What 20 billion dollars can do

WHAT THE GLOBAL FUND CAN DO ACCORDING TO THE VARIOUS SCENARIOS

Overview of return on investment compared with the US$20 billion scenario:


US$20 billion US$17 billion US$13 billion
People on ARVs 7.5 million 1.7 million less 3.1 million less
TB DOTS treatments 6.8 million 1.6 million less 2.9 million less
LLINs (bed nets) 190 million 43 million less 80 million less
OVC support 4.4 million 1 million less 1.9 million less
Women receiving PMTCT services 1.1 million 280,000 less 490,000 less


RESULTS THAT CAN BE FORESEEN WITH US$20 BILLION

An investment of US$20 billion would result in a pronounced increase in services delivered in 2015, compared to 2009 year-end levels:

  • A total of 7.5 million people on ARV therapy, up from 2.5 million at the end of 2009
  • 6.8 million DOTS treatments provided annually, up from 1.4 million in 2009
  • 190 million long-lasting insecticidal nets distributed annually, up from 34 million in 2009
  • 4.4 million orphasn and other vulnerable children provided with support annually, up from 1.4 million in 2009
  • 1.1 million HIV-positive women receiving PMTCT annually, compared to 345,000 in 2009

This would correspond to the Global Fund being responsible for:

  • 34% of Univeral Access Targets for ARV therapy treatment;
  • the provision of 72% of global long-lasting insecticidal nets needed;
  • the provision of 75% of global PMTCT needs; and
  • the support for 23 – 29% of children orphaned by AIDS (or 3% of all orphans)

With US$20 billion, ARV therapy services would save an estimated 3 million life-years in 2015 alone; long-lasting insecticidal nets distribution  an estimated 23.5 million life-years; and for PMTCT an estimated 4.3 million life-years.  For long-lasting insecticidal nets and PMTCT, this represents a significant increase in health impact compared to investments of US$17 billion.  As the impact of ARV therapy is assumed to be lagged, a measurable increase over the US$17 billion scenario would be expected in 2016 and 2017 if patients are maintained on treatment.

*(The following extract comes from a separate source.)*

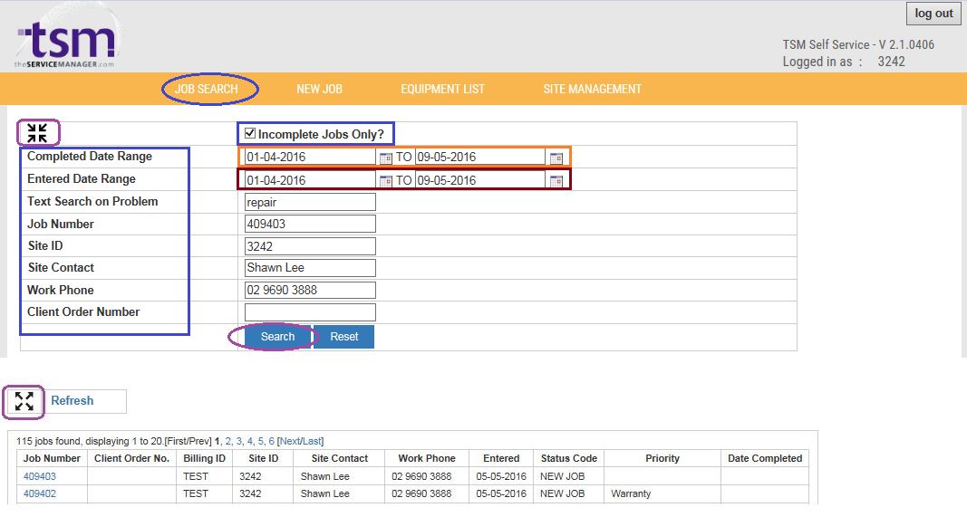Open the Equipment List menu item
The height and width of the screenshot is (517, 967).
[442, 89]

RESULTS TO BE FORESEEN WITH US$17 BILLION

An investment of U$17 billion would result in a phased increase in services delivered in 2015, compared to 2009, as follows:

  • A total of 5.8 million people on ARV therapy (1.7 million less than with US$20 billion)
  • 5.2 million DOTS treatments provided annually (1.6 million less than with US$20 billion)
  • 147 million long-lasting insecticidal nets distributed annually (43 million less than with US$20 billion)
  • 3.4 million orphans and other vulnerable children provided with support annually (1 million less than with US$20 billion)
  • 820,000 HIV-positive women receiving PMTCT annually (280,000 less than with US$20 billion)

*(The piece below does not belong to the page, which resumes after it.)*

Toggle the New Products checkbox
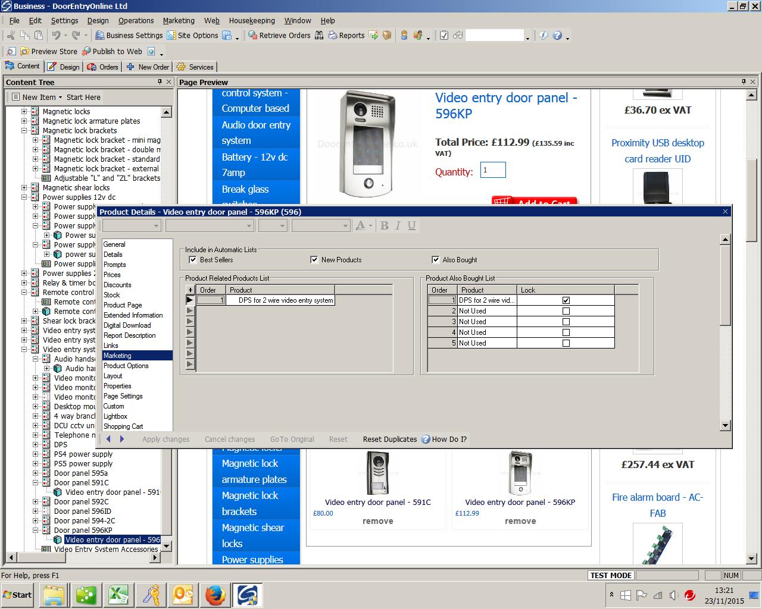Image resolution: width=762 pixels, height=609 pixels. [314, 260]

This would correspond to 27 percent of the ARV therapy universal access target; 56 percent of the global long-lasting insecticidal net need; 58 percent of the current global PMTCT need; and support for 18 to 23 percent of children orphaned by AIDS (or 2.3 percent of all orphans).

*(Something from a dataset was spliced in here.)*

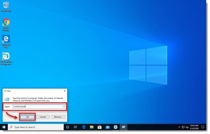
Task: Click the Windows Start button
Action: [x=4, y=127]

With US$17 billion, ARV therapy services would save an estimated 3 million life-years in 2015; long-lasting insecticidal net distribution an estimated 21 million life-years and PMTCT an estimated 3.3 million life-years. For long-lasting insecticidal nets and PMTCT, this represents a considerable increase in health impact compared to US$13 billion. For ART, a greater difference to US$13 billion is seen primarily in years 2016 and 2017 if patients are maintained on treatment.


RESULTS TO BE FORESEEN WITH US$13 BILLION

The Global Fund estimates that an investment of US$13 billion would result in the following increases in services delivered in 2015:

  • A total of 4.4 million people on ARV therapy (3.1 million less than with US$20 billion)
  • 3.9 million DOTS treatments provided annually (2.9 million less than with US$20 billion)
  • 110 million long-lasting insecticidal nets distributed annually (80 million less than with US$20 billion)
  • 2.5 million orphans and other vulnerable children provided with support annually (1.9 million less than with US$20 billion)
  • 610,000 HIV-positive women receiving PMTCT annually (490,000 less than with US$20 billion)

This would correspond to 20% of the ARV therapy universal access target, 42% of global long-lasting insecticidal net need, 44% of current global PMTCT need; and support for 13 – 17% of children orphaned by AIDS (or 2% of all orphans).

With US$13 billion, ARV therapy delivered would save an estimated 2.8 million life-years in 2015; long-lasting insecticidal net distribution would save an estimated 16 million life-years and PMTCT an estimated 2.5 million life-years.